By Michelle Lerner

MAD MEN is a difficult show to get a grip on. I don’t mean that in the sense that I don’t understand what’s going on. It’s more that the plot is less important then the subtle changes in tone and dialogue. Everyday things happen, but some tiny tidbit is revealed and relations between characters roll forward towards clarity or backwards away from it, just a little bit. It’s pretty deep stuff, and makes the show more of a grower then a show-er.
We are used to shows that offer a lot of bang; LOST, HEROES, even THE SOPRANOS, which is what Matthew Weiner, the creator of MAD MEN cut his teeth on. It’s not that there weren’t subtleties in THE SOPRANOS; there were: The home décor at casa de la Soprano, Carmela’s condescending greeting, “What’s going on your little part of the world?” come to mind. But there was usually a bang. Of course there was - it was a show about the mafia.
MAD MEN is about a time when America was changing, fast, hurtling itself forward into the arms of social and economic revolution. We are still feeling the reverberations of those years today. MAD MEN offers us a world filled with secrets of the kind we don’t know how to keep anymore. We are rewarded for confessing every detail of our lives. Lauren Conrad on THE HILLS has a career for being nothing more special then a mediocre girl who tells the camera everything.
So for us to watch a show where there are so many secrets which never come out, is a glimpse into another possibility, another world. MAD MEN believes it’s a sexier world. A place filled with smoke and booze, and forbidden desire floating under the surface. An executive tells a story about killing a deer to a secretary, and she is so discombobulated that she buys herself a cherry Danish. This week’s episode, finds our ostensible hero, Don Draper, getting strong armed into bringing his boss, and ostensible friend Roger Sterling home for dinner at the last minute. Roger invites himself, Don says “sure” and his picture perfect wife, Betty, eats salad while Roger eats her steak. There’s a lesson here: don’t bring your boss home. Ever. It’s a fifties cliché, turned into feasible drama.
The tension builds while Roger flirts with Betty, while discussing World War II. Don doesn’t talk about his war, the Korean War, and when it comes up. You know that he doesn’t feel like a hero. Roger does, or at least plays the part. He was in the Pacific, and got a medal. And his name as he keeps saying, is on the side of the building. But Roger also drinks Vodka in his milk at breakfast, and you get a sense that he is always trying to compete with the more creative, lower born, more secure Don.

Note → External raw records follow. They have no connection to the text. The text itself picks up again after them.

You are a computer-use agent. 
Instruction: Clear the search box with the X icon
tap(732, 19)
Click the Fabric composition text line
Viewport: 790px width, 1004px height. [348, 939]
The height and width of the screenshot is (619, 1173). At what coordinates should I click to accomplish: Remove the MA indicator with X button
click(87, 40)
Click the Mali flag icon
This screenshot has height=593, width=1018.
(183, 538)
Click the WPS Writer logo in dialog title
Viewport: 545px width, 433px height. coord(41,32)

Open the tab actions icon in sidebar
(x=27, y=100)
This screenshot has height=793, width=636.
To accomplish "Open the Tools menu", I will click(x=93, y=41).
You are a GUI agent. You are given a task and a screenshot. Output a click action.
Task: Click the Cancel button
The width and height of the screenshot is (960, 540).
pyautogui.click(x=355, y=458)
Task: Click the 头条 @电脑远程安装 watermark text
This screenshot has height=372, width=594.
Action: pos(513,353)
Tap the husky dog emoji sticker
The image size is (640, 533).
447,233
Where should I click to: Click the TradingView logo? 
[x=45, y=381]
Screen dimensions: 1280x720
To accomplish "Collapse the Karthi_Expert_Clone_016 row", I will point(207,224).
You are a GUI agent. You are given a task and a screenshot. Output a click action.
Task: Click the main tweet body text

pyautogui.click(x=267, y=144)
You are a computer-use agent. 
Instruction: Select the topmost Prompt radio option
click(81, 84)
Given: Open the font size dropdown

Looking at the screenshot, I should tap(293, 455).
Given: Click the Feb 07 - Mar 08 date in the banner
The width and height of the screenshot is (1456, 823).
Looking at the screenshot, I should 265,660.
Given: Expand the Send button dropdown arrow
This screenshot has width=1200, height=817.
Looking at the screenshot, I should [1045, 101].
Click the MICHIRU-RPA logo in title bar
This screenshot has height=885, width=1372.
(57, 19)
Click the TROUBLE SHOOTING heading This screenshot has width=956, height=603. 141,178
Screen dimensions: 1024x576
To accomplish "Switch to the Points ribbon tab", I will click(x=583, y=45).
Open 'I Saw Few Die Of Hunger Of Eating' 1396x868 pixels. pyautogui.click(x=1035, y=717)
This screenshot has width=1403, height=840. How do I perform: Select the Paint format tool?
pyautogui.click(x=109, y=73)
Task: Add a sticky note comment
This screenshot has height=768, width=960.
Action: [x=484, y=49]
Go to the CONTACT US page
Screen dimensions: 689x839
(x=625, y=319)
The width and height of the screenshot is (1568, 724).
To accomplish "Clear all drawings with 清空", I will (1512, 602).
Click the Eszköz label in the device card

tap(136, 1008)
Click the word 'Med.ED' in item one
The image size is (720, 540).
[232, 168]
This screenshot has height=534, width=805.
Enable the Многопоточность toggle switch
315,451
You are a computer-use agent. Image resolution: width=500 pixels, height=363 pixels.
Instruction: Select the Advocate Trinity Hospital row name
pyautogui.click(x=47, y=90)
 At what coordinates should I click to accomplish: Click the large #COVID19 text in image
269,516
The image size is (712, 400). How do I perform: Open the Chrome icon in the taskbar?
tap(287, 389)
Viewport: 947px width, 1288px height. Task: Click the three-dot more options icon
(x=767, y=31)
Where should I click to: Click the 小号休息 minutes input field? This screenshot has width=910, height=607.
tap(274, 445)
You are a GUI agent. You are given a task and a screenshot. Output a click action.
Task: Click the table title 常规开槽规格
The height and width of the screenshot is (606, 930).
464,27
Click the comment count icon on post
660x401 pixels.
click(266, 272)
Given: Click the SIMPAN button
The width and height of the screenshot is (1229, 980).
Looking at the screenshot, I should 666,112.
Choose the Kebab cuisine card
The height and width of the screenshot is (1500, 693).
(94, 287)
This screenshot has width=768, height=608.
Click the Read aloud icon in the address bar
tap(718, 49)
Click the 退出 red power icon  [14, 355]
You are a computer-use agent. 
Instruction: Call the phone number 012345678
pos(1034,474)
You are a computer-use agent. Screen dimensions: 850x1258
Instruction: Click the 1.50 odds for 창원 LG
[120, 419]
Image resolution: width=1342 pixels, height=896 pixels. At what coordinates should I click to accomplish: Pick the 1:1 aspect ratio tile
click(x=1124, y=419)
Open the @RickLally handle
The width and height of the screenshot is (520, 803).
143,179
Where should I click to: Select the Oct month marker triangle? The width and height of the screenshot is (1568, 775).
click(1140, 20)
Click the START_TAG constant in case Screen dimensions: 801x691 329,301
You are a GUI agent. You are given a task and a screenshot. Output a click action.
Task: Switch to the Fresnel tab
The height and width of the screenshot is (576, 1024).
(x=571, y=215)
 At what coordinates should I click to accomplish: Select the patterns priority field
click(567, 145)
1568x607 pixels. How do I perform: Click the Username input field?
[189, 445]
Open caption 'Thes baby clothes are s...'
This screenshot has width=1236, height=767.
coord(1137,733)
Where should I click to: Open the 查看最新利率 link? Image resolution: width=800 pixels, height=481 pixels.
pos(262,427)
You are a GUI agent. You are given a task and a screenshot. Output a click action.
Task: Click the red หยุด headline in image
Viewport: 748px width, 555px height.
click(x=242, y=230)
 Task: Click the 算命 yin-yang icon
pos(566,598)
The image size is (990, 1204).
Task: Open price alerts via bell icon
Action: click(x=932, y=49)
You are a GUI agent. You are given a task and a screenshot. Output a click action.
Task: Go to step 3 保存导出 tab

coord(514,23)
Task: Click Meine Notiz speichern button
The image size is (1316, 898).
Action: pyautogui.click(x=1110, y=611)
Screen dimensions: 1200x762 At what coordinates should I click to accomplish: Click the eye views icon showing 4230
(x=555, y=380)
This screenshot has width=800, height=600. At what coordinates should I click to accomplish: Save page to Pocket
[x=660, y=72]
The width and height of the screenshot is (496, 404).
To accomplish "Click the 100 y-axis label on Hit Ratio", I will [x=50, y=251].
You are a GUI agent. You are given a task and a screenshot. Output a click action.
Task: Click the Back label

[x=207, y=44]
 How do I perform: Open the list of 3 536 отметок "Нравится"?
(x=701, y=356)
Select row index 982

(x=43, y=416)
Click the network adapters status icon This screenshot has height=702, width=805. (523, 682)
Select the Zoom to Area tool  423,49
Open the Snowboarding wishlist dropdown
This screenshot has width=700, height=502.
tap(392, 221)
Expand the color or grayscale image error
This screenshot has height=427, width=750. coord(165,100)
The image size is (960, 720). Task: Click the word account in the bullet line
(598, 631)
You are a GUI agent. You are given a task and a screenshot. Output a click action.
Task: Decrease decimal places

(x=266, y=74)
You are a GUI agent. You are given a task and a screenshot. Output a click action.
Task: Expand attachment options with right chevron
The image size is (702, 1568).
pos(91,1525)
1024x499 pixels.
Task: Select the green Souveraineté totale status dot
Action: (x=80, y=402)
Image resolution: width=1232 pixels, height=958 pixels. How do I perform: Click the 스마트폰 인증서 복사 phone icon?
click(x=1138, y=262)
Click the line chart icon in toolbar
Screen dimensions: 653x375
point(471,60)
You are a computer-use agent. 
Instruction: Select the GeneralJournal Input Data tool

The scene between the two men the next morning, in Don’s office, where Roger apologizes, is much more about Roger reasserting his superiority over Don, by forcing him to be cool with everything, then it is a heartfelt act of contrition. Don doesn’t like it, but Roger is not just his boss, he is a social superior, part of the old WASP club. It’s subtle, but when the scene ends all is right in the world between the two again.
Roger and Don go for a fifty oyster, three martini lunch. Roger loves to dig at Don, again, subtly, about where he’s from. Roger is a classist. At dinner, Roger mentions that Don occasionally drops his g’s, meaning he must be from a farm. Don squirms but doesn’t reply. At lunch, Roger says he doesn’t peg Don for an oyster guy, a little twist of the knife, and Don says he’s acquiring a taste for them. More oysters, more martini’s, and then a race up the stairs, when they are late to meet with Richard Nixon’s team, and the elevator is broken. As they go, Roger’s refined features seemed more etched, and he becomes more cranky and imperious. Don’s strong brow, and large features, become more coarse, in the light of the stairwell. But he wins, running the last few flights while Roger falls, and pretends to lose a tie pin.
The episode ends with Roger, the man with his name on the side of the building, vomiting on the floor in front of Nixon’s people, his partner, Don, and Campbell, an underling. Don sits with him for a moment, but smiles to himself as he walks away. Roger is left sitting on the couch, dabbing his lips with a tissue, scowling at Don’s back. The cold war has started; no bullets have been fired, or words traded, but there seems to be a definite chill on the horizon.